Reclaiming pedagogy and teacher agency
Another critical dimension of this renewed agenda is teacher agency. The global “learning crisis” discourse tends to reduce African teachers to passive implementers of scripted lessons and external standards. This erodes their professional confidence and stifles creativity. Yet, ALP teachers demonstrated the opposite: they acted as imaginative, responsive educators, drawing from local wisdom and community engagement to adapt learning to context.
Effective pedagogy in Africa must be social, situated, and ethical – anchored in Ubuntu, the collective philosophy that values relationality, compassion, and communal responsibility. Re-professionalizing African teachers thus means repositioning them as co-creators of knowledge, not consumers of imported pedagogy. Teacher education must be redesigned to affirm the epistemic value of local experience and to cultivate critical, context-sensitive practitioners.

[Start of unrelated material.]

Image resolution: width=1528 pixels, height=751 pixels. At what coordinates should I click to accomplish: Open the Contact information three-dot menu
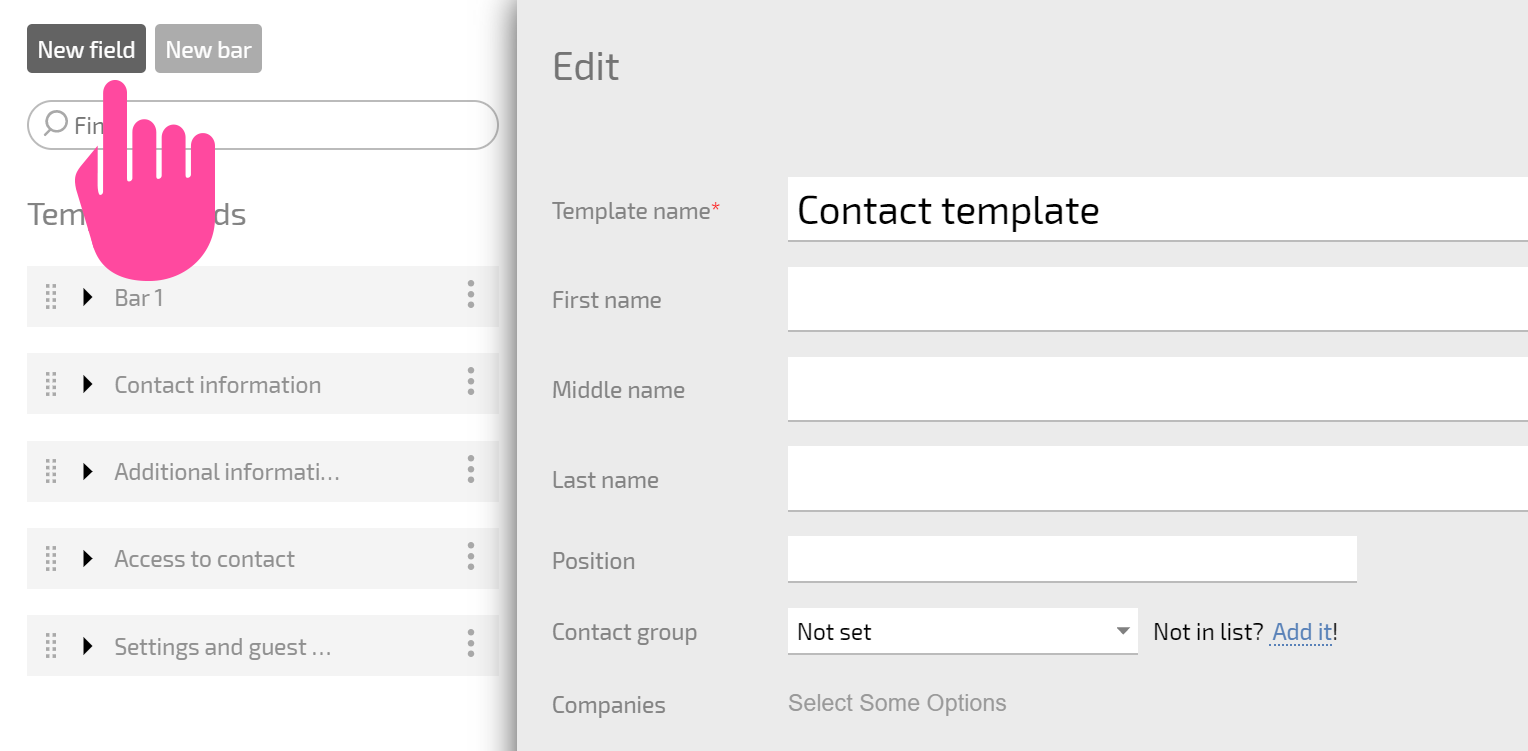470,381
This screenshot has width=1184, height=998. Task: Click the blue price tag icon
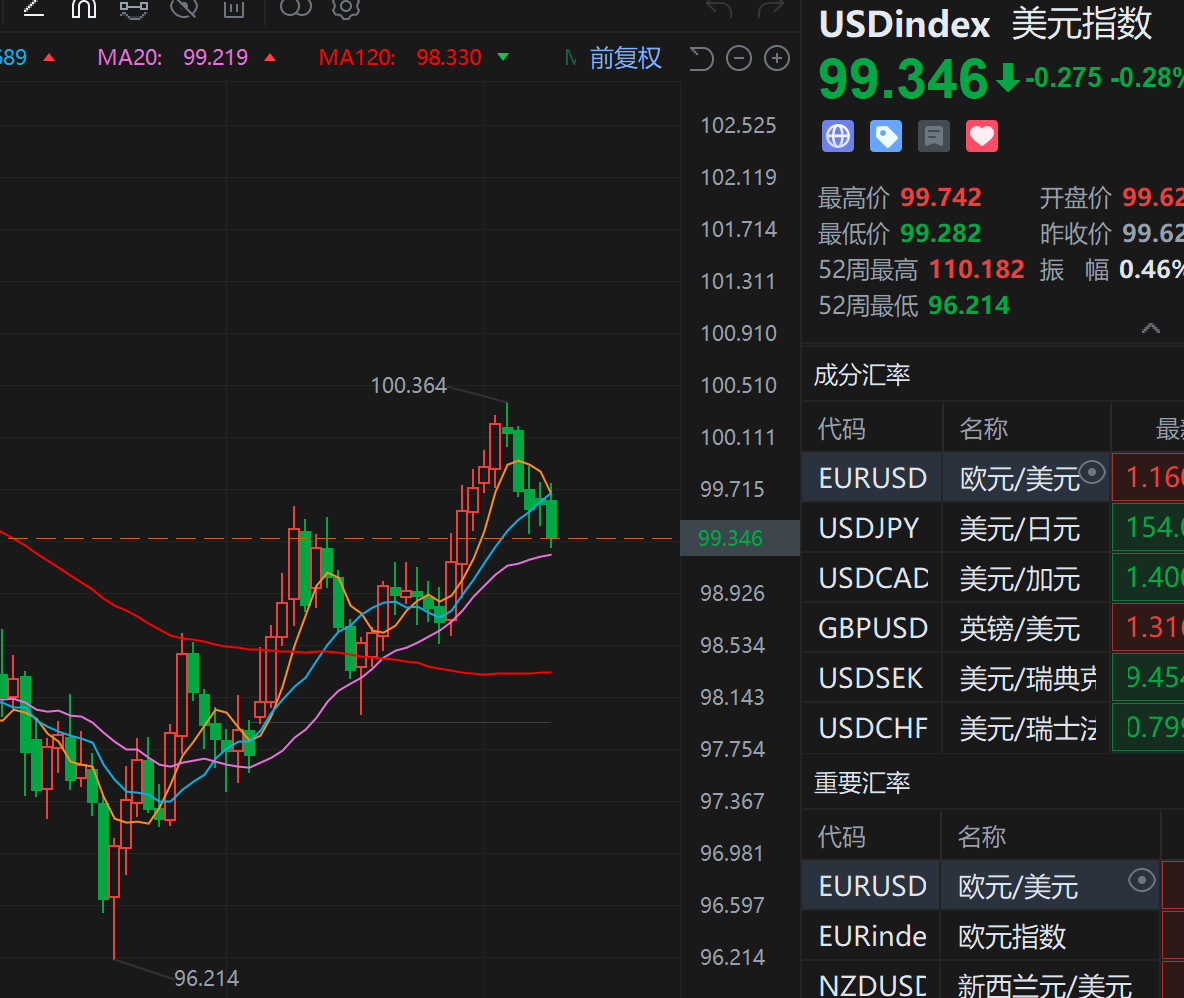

Community and culture as catalysts of transformation
Learning in African contexts has always been communal. Traditional education systems value storytelling, music, play, and moral reflection as pathways to knowledge. These are not quaint cultural relics – they are pedagogical assets. When communities contribute their stories, traditions, and histories to the curriculum, children see their worlds mirrored in education. They begin to understand that their cultural heritage is not opposed to modern learning but integral to it.
The ALP experiences show that when communities are partners, not mere beneficiaries, education becomes a living, local project. It generates pride, hope, and a renewed sense of purpose. In Liberia and Ghana, for instance, communities’ involvement in curriculum design grounded learning in children’s social realities, transforming schooling from an alien structure into a communal journey of discovery.
Towards a renewed postcolonial EFA agenda
A renewed postcolonial agenda for Education For All (EFA) must reimagine education as a process of reconnection rather than remediation. It should dismantle the colonial legacies that define African children by what they supposedly lack, and instead affirm what they already know and can become. Drawing from the book’s twelve key principles, this agenda calls for:
- Recognizing African children’s agency and knowledge systems as the foundation of curriculum design.
- Integrating local languages and cultural practices as legitimate mediums of teaching and learning.
- Rejecting deficit models that pathologize African learners and teachers.
- Repositioning teachers as professional agents capable of innovation within their contexts.
- Embedding Ubuntu as a guiding philosophy for social and ethical learning.
- Engaging communities as co-authors of educational transformation.
Such a paradigm shift challenges the narrow economistic focus of global education policy. It opens a path toward a dignified, human-centered, Afrocentric education – one that views African languages, cultures, and agency not as barriers to progress, but as the very conditions for educational renewal.
A message of hope
Africa’s children deserve more than reform – they deserve recognition. Accelerated Learning Programs are not mere interventions; they are signs of a deeper possibility: that African-led, culturally grounded education can flourish when given the space and respect to do so.
If embraced, this renewed postcolonial EFA agenda could transform not only classrooms but futures – restoring dignity to learning, agency to teachers, and hope to communities. It is a call to move beyond crisis narratives and towards a vision of education where Africa teaches the world, not the other way around.